* Action item *
Reproduce all records word for word.

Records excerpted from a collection
▽

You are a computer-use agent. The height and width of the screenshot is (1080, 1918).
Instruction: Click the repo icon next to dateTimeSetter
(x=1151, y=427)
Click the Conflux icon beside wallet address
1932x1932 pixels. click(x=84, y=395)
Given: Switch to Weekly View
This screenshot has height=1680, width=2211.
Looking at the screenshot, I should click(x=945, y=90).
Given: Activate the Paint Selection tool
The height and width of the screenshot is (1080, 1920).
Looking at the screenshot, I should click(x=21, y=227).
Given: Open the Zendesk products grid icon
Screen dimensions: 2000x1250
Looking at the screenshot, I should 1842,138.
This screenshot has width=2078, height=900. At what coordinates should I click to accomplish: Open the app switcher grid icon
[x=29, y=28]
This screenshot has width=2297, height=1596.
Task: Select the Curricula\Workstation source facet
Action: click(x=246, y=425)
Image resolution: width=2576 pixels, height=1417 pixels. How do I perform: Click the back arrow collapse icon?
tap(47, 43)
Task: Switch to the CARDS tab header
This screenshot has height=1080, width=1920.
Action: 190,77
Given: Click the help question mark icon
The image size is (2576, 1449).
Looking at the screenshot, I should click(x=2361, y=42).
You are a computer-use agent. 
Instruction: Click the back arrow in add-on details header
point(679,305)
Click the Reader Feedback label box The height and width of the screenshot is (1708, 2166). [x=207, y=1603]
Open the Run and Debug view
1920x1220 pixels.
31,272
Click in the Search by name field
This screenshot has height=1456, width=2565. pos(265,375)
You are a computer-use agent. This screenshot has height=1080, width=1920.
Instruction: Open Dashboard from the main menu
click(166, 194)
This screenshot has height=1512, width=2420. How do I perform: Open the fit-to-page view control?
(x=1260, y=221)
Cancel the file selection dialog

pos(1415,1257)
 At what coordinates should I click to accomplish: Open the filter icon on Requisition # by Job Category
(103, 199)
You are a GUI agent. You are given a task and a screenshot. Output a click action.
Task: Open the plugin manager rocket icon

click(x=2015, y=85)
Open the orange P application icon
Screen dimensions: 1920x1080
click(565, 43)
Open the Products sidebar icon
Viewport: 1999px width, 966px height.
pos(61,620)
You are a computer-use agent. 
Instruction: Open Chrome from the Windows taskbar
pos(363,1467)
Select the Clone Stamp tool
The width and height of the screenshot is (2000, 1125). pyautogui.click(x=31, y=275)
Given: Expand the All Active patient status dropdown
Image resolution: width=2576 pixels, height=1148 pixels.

△

* Answer space *
You are a computer-use agent. The height and width of the screenshot is (1080, 1918).
Instruction: Click the repo icon next to dateTimeSetter
(x=1151, y=427)
Click the Conflux icon beside wallet address
1932x1932 pixels. click(x=84, y=395)
Given: Switch to Weekly View
This screenshot has height=1680, width=2211.
Looking at the screenshot, I should click(x=945, y=90).
Given: Activate the Paint Selection tool
The height and width of the screenshot is (1080, 1920).
Looking at the screenshot, I should click(x=21, y=227).
Given: Open the Zendesk products grid icon
Screen dimensions: 2000x1250
Looking at the screenshot, I should 1842,138.
This screenshot has width=2078, height=900. At what coordinates should I click to accomplish: Open the app switcher grid icon
[x=29, y=28]
This screenshot has width=2297, height=1596.
Task: Select the Curricula\Workstation source facet
Action: click(x=246, y=425)
Image resolution: width=2576 pixels, height=1417 pixels. How do I perform: Click the back arrow collapse icon?
tap(47, 43)
Task: Switch to the CARDS tab header
This screenshot has height=1080, width=1920.
Action: 190,77
Given: Click the help question mark icon
The image size is (2576, 1449).
Looking at the screenshot, I should click(x=2361, y=42).
You are a computer-use agent. 
Instruction: Click the back arrow in add-on details header
point(679,305)
Click the Reader Feedback label box The height and width of the screenshot is (1708, 2166). [x=207, y=1603]
Open the Run and Debug view
1920x1220 pixels.
31,272
Click in the Search by name field
This screenshot has height=1456, width=2565. pos(265,375)
You are a computer-use agent. This screenshot has height=1080, width=1920.
Instruction: Open Dashboard from the main menu
click(166, 194)
This screenshot has height=1512, width=2420. How do I perform: Open the fit-to-page view control?
(x=1260, y=221)
Cancel the file selection dialog

pos(1415,1257)
 At what coordinates should I click to accomplish: Open the filter icon on Requisition # by Job Category
(103, 199)
You are a GUI agent. You are given a task and a screenshot. Output a click action.
Task: Open the plugin manager rocket icon

click(x=2015, y=85)
Open the orange P application icon
Screen dimensions: 1920x1080
click(565, 43)
Open the Products sidebar icon
Viewport: 1999px width, 966px height.
pos(61,620)
You are a computer-use agent. 
Instruction: Open Chrome from the Windows taskbar
pos(363,1467)
Select the Clone Stamp tool
The width and height of the screenshot is (2000, 1125). pyautogui.click(x=31, y=275)
Given: Expand the All Active patient status dropdown
Image resolution: width=2576 pixels, height=1148 pixels.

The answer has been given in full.